Hay bondades que entran de noche, por la boca entreabierta del que duerme, y se acomodan en uno con el sigilo de quien viene a hacer un bien.
Las cuatro fábulas que aquí se enhebran no fueron escritas para asustar; fueron escritas para acariciar, y eso es lo que más espanta. Cada una promete un alivio. Cada una lo cumple. Hay que leerlas despacio, con la yema del dedo sobre la página, porque su veneno no está en lo que arrancan sino en lo que conceden.
La culebrita
Primero llega la culebra blanca. Se desliza fría hacia adentro de un huésped dormido y, por pura bondad, le quita lo que más pesa: la urgencia de elegir, la fiebre de decir no. Le quita el temblor con que uno se equivoca. El huésped amanece liviano, sin esa aspereza interior que lo hacía tropezar contra el mundo; amanece eficiente, dócil, limpio. Vive mucho. Vive bien. "Al final el huésped recibió el premio completo: una vida larga, extensible, decorosa, sin alma que la manchara." La culebra lo salvó de todo, con una sola excepción que nadie en la casa supo nombrar, y que se notaba apenas, como un olor a flores en un cuarto donde no hay flores.
La narradora natal
Luego está ella, que nace ya contándose el nacimiento. No vive: se relata. Cada caída se le vuelve frase de buena factura; cada fiebre, símbolo; cada pérdida, una imagen pulida que reluce más que la pérdida misma. Y aquí está lo terrible, lo que da escalofrío de tan exacto: "No mentía: esa era su vileza más perfecta." Todo lo que decía era cierto, solo que dicho en lugar de vivido, como quien describe el sabor del pan con la boca vacía. Termina tendida sobre su propia prosa, reseca y santa, y una voz culta, maternal, de una ternura que corta, se inclina sobre ella para explicarla con dulzura y asegurarle, peinándole el pelo, que todo, absolutamente todo, valió la pena.
Desdén el pez
Después el río, y en el río Desdén, que recibe desde arriba cuanto cae: el aceite, la espuma, las aguas ya usadas de otros. Y como nadie quiere que muera, lo multiplican; lo cuidan multiplicándolo. Nadie muere en ese río: ese es el horror. La abundancia, que parecía un don, se espesa hasta volverse hacinamiento, hasta que ya no se sabe dónde termina un pez y empieza el siguiente. "Cuando uno temblaba, todos temblaban." El río deja de ser muchos y pasa a ser una sola criatura repetida, dichosa según las leyes mansas del estanque, sin un solo borde por donde asomarse a lo que no es ella misma.
El espécimen ineficiente
Y al final la criatura pequeña, la que se cree distinta, elegida, la que trabaja de noche para corregirse. Persigue un despertar que aplaza con disciplina amorosa: mañana, el año que viene, en esta vida o en la próxima. A cada esfuerzo la premian con un ascenso, y cada ascenso la deja en un cuarto más blanco, más callado, más alto, donde se oye mejor el propio corazón porque ya no hay nada más que oír. "Había aprendido a llamar oportunidad al pasillo interminable." Camina sin saber que la vitrina, esa que tanto brilla, también conserva insectos muertos, y los conserva con el mismo esmero con que la conserva a ella.
El hilo
Mírense las cuatro juntas, ahora, a la luz pareja del amanecer.

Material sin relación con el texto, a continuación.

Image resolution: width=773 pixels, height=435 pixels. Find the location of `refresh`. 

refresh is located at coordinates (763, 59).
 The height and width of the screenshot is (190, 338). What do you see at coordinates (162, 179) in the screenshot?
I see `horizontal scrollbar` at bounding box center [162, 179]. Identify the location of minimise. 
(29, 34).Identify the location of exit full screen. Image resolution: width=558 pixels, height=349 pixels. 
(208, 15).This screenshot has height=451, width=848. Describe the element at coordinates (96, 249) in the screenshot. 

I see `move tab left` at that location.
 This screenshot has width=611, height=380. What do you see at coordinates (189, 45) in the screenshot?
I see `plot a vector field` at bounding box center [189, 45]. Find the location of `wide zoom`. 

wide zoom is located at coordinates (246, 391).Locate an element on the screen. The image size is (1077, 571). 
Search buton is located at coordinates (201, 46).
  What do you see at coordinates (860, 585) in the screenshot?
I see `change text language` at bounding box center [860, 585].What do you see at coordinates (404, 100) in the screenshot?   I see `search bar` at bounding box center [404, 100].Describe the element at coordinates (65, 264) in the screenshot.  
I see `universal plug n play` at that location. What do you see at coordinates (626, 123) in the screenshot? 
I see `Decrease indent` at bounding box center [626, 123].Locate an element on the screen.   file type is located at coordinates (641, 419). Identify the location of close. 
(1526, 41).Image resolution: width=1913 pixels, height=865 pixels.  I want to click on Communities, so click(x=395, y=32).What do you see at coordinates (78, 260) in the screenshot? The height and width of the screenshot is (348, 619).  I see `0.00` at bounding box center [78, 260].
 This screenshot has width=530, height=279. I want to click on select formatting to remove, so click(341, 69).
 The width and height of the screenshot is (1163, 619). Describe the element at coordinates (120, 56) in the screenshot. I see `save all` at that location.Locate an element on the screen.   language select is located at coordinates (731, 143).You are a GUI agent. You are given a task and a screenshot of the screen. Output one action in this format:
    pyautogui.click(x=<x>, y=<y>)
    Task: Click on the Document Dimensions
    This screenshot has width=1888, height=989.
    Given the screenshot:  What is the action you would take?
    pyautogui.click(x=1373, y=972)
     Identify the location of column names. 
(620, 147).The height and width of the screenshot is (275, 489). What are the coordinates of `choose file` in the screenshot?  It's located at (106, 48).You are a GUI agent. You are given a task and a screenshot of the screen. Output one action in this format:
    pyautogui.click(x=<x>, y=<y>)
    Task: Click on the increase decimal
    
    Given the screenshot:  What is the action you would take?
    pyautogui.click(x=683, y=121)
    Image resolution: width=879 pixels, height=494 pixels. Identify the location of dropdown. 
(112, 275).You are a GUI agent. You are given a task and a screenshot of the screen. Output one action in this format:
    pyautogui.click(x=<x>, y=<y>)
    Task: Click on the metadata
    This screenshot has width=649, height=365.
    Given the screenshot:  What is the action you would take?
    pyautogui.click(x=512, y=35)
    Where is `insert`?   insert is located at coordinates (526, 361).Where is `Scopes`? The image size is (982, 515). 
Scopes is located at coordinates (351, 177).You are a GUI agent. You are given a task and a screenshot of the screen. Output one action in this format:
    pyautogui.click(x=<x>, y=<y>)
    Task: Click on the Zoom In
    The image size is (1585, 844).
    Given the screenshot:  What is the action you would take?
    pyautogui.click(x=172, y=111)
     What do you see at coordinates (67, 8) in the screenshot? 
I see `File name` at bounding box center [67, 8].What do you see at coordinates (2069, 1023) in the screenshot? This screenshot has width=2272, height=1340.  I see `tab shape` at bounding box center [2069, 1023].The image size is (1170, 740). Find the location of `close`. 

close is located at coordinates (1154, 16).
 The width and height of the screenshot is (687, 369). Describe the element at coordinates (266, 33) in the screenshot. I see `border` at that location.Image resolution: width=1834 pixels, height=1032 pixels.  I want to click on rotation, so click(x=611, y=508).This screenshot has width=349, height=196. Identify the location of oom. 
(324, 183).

Un cuidado que borra la voluntad. Una narración que reemplaza el vivir. Una misericordia que se vuelve apretujamiento. Un porvenir de oportunidades que, al andarlo, era un corredor sin puertas. Las cuatro nos ofrecen una virtud verdadera, no una mentira: bondad, belleza, piedad, esperanza. Las cuatro la cumplen sin trampa. Y sin embargo, acercándose, con la nariz casi tocando la materia, uno huele lo mismo en todas: el aire quieto de los lugares donde ya no hay riesgo de equivocarse, porque tampoco hay nada que elegir.
Eso es lo que ninguna supo nombrar y todas tuvieron: el alma, ese estorbo, esa cosa que se mancha. La culebra la disolvió por bondad. La narradora la cambió por adjetivos. El río la diluyó en la multitud. La vitrina la prendió con un alfiler y la puso a brillar bajo una etiqueta.
Quedan así, las cuatro, vivas y conservadas, largas y decorosas, santas y multiplicadas y ascendidas, perfectas en su quietud de flores de cera. No les falta nada. Les falta, apenas, lo que late.
Y uno cierra el libro con cuidado, como se cierra la puerta de un cuarto donde alguien duerme bien; y se queda un rato a oscuras, palpándose el pecho, buscando esa fiebre vieja y áspera de decir no, no sea cosa que, sin darse cuenta, ya se la hayan quitado.